Tels de véritables terroristes, les nucléocrates ont lâchement piégé l’avenir, avec des factures incommensurables, des contaminations impossibles à contenir, des maladies inévitables. Explosion garantie... pour nos enfants.

Mardi 29 janvier

Areva-La Hague : usine nucléaire ou maison de fous ?

  • Dépêche AFP : « La Hague : nouvelle mise en demeure d’Areva par l’ASN »
  • Article Le Monde : « Nucléaire : des "lacunes sérieuses" à l’usine Areva de La Hague »
  • Propagande dans Ouest-France : « Areva La Hague : les voyants sont au vert »

L’usine nucléaire d’Areva, à La Hague, est mise en demeure par l’Autorité de sûreté (ASN) pour la troisième fois en moins d’un an ! En avril 2012, il s’agissait de "lacunes sérieuses dans la prise en compte du risque d’incendie". En septembre, l’ASN pointait un "taux de fréquence des suicides des salariés trois fois supérieur à la moyenne de la Manche, elle-même supérieure à la moyenne nationale" (La direction va-t-elle proposer une liste d’attente ?)

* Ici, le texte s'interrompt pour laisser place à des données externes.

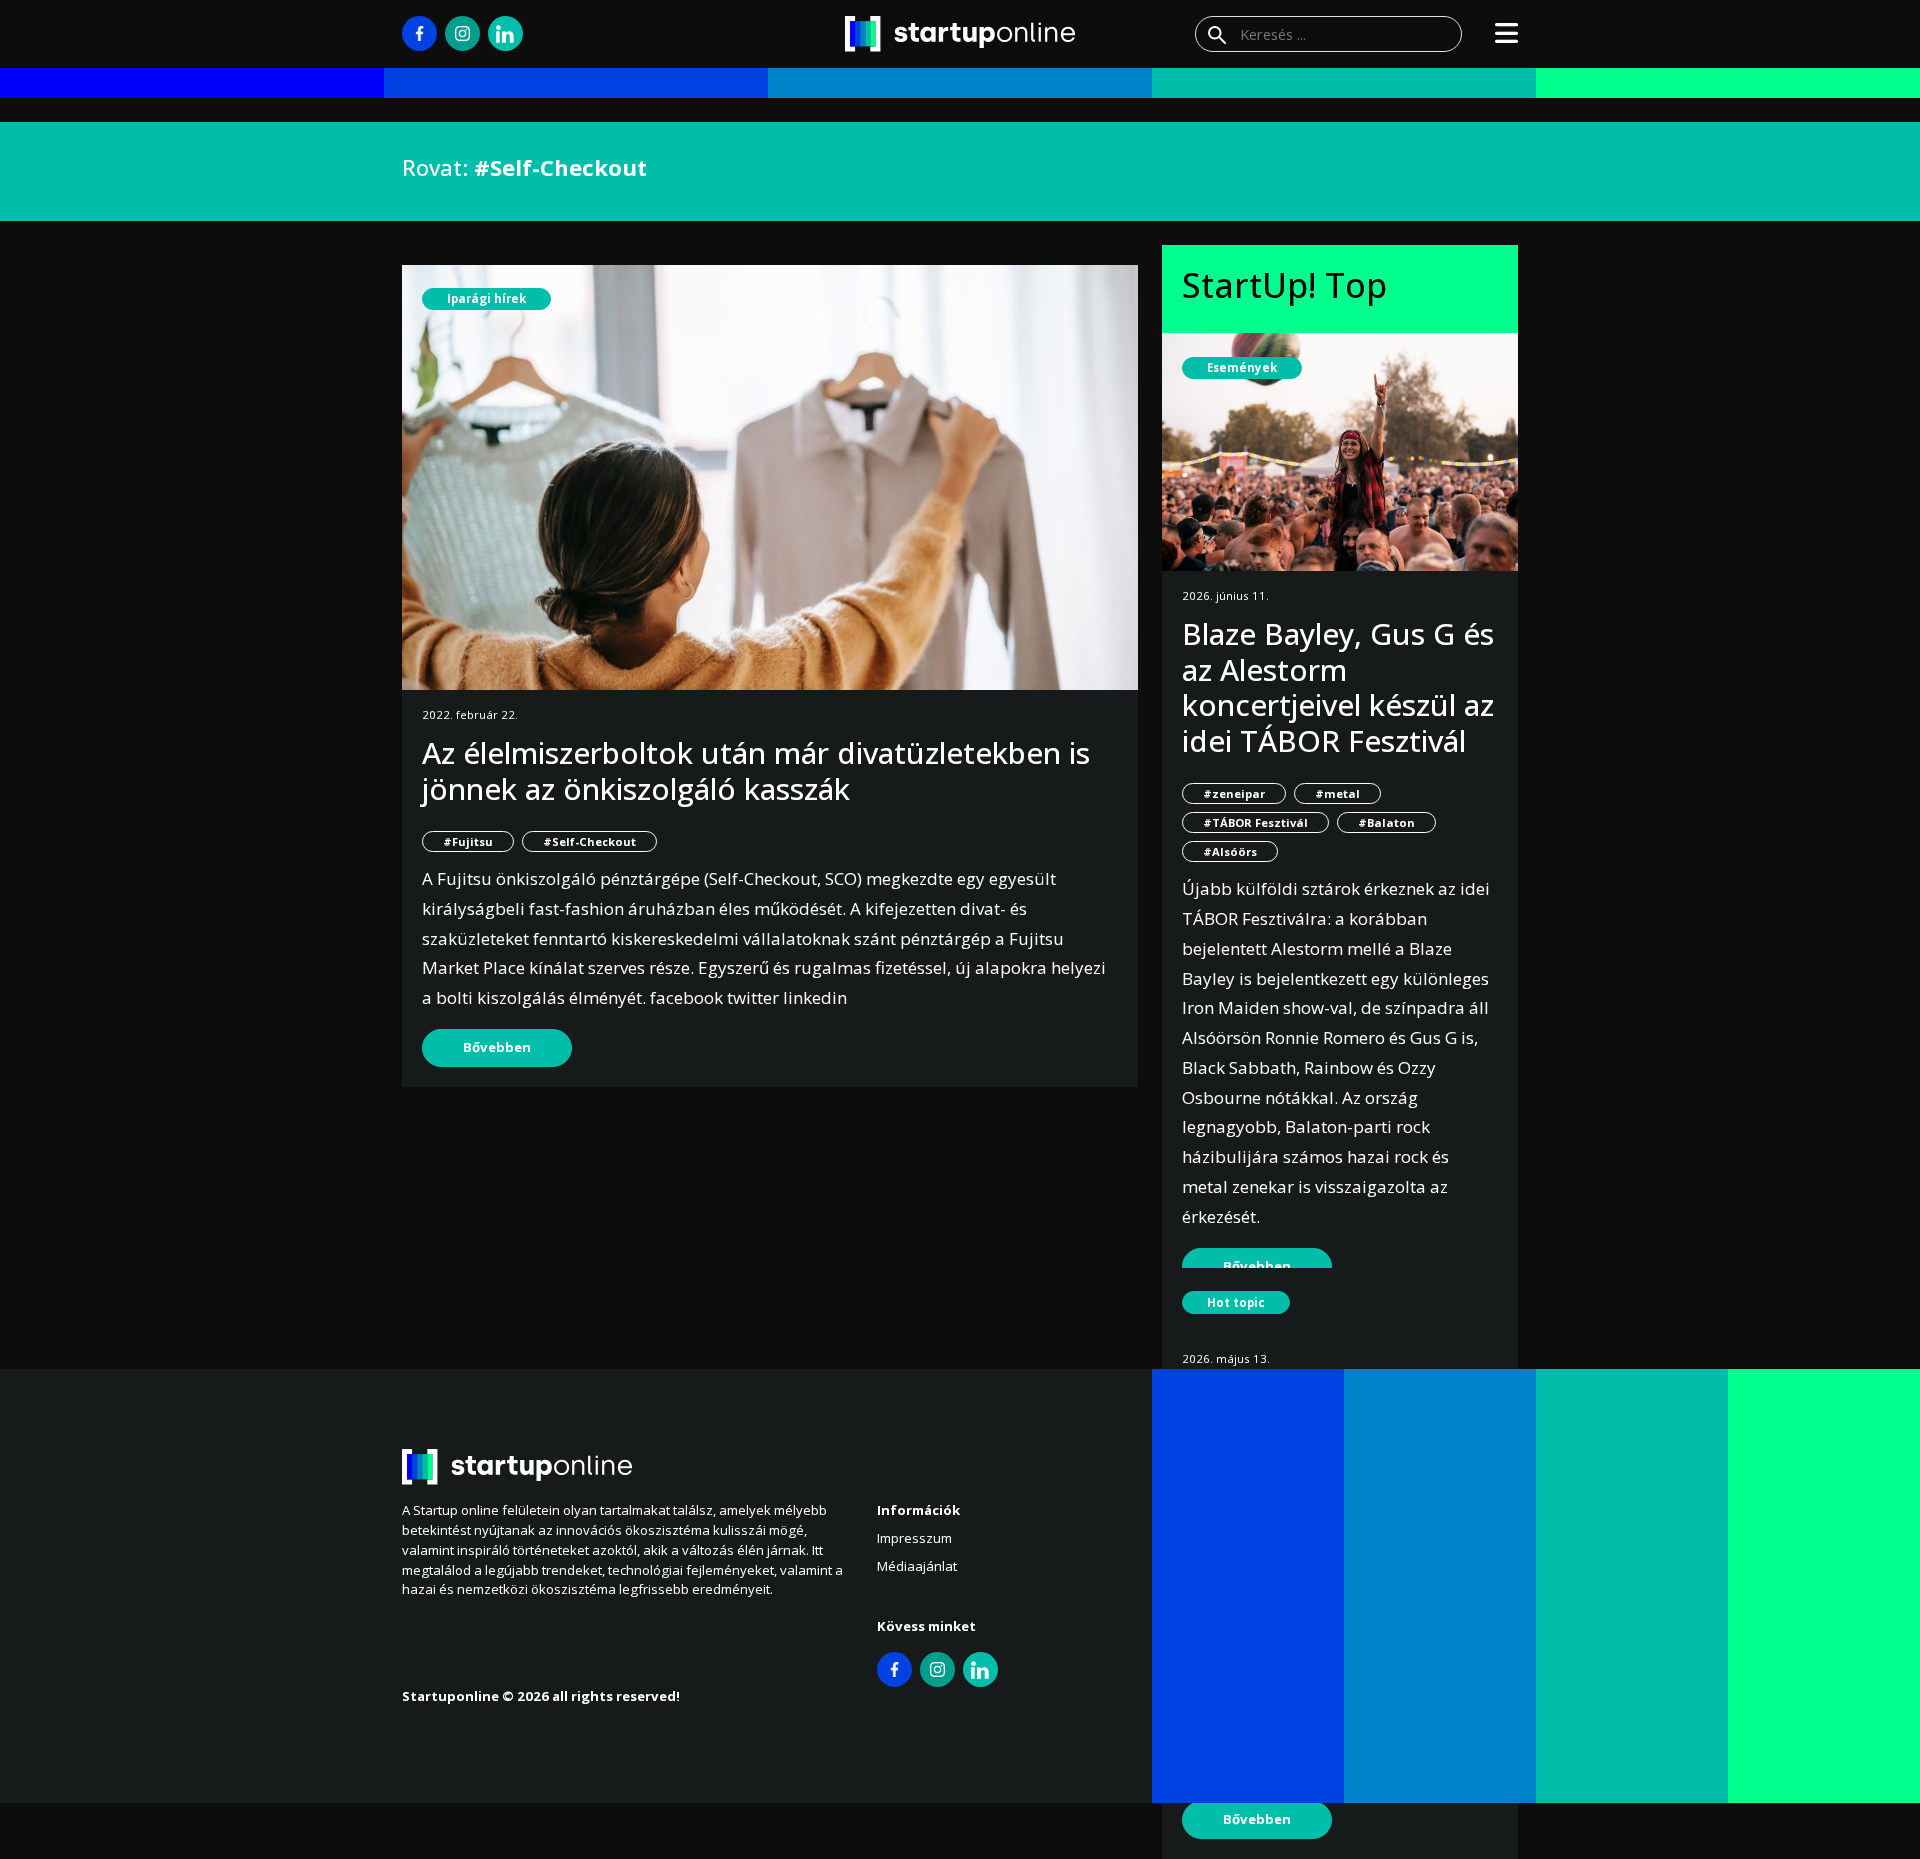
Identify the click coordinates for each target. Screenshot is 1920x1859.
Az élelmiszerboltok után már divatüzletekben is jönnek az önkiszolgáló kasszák (756, 770)
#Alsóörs (1230, 851)
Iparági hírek (486, 298)
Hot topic (1236, 1302)
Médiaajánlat (917, 1566)
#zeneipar (1234, 793)
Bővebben (497, 1047)
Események (1242, 367)
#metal (1337, 793)
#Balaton (1386, 822)
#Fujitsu (468, 841)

Il faut maintenant y ajouter "soixante équipements sous pression nucléaire non conformes", qui "peuvent présenter un risque important pour la sûreté (.) Certains contribuent en outre au confinement de substances radioactives et sont susceptibles, en cas de défaillance, d’entraîner des rejets radioactifs importants."

La fameuse « expertise française » dans l’atome a encore marqué des points. On notera d’ailleurs l’effort ridicule de Ouest-France qui prétend contre toute évidence que, à La Hague, « Les voyants sont au vert ». Le nucléaire veut nous tuer par tous les moyens... même en nous faisant nous étouffer de rire !

Les « pieds-nucléaires » en délire : Marcoule aussi !

  • Dépêche AFP : « Les entreprises du site nucléaire de Marcoule vont investir dans la sécurité »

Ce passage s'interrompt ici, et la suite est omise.